── 数据摘录 ──
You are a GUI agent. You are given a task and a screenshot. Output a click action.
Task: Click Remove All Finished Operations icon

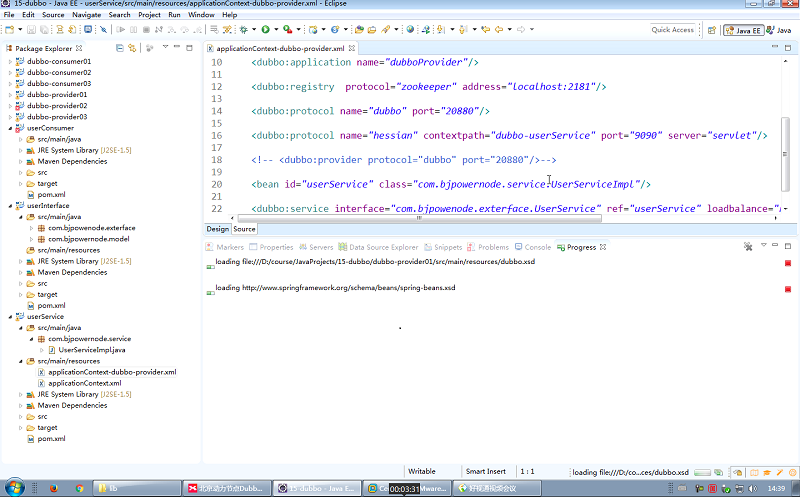tap(748, 247)
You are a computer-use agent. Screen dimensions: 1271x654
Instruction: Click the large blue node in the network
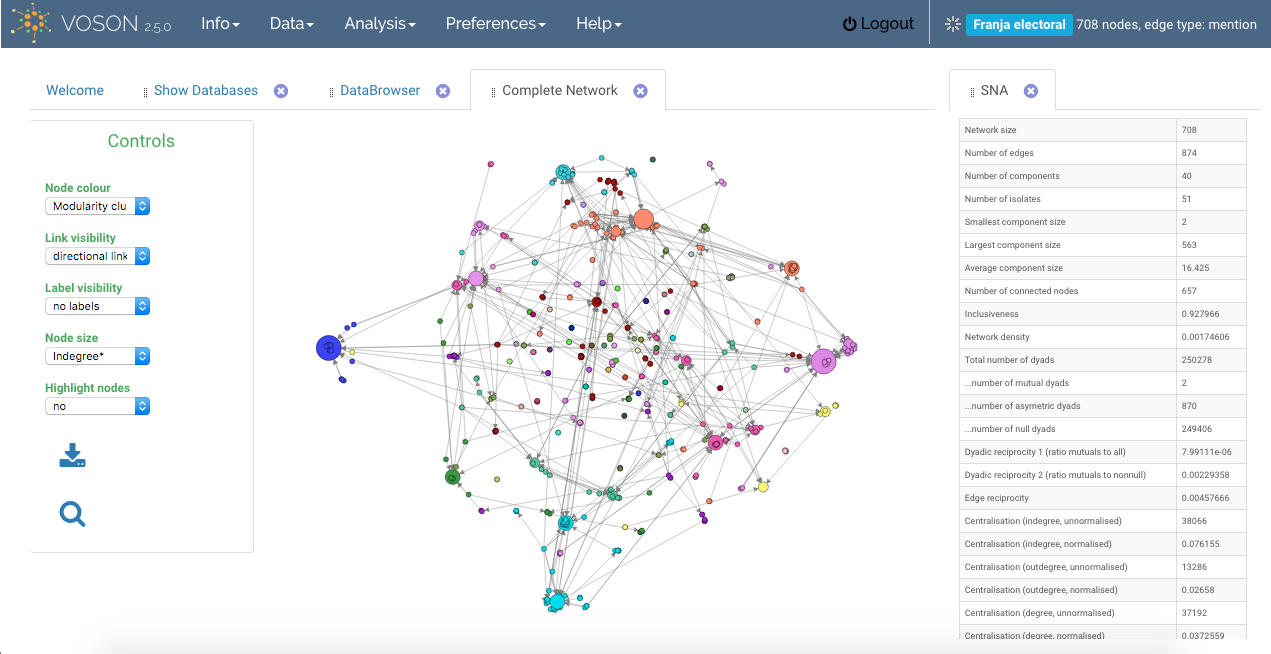[x=328, y=347]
───
_练习说明:_
能否把上面所有条目的文字逐行整理成一个 JSON 字符串列表，每行对应一个字符串，空行略去，图片不要放进答案？

_参考答案:_
[
  "You are a GUI agent. You are given a task and a screenshot. Output a click action.",
  "Task: Click Remove All Finished Operations icon",
  "tap(748, 247)",
  "You are a computer-use agent. Screen dimensions: 1271x654",
  "Instruction: Click the large blue node in the network",
  "[x=328, y=347]"
]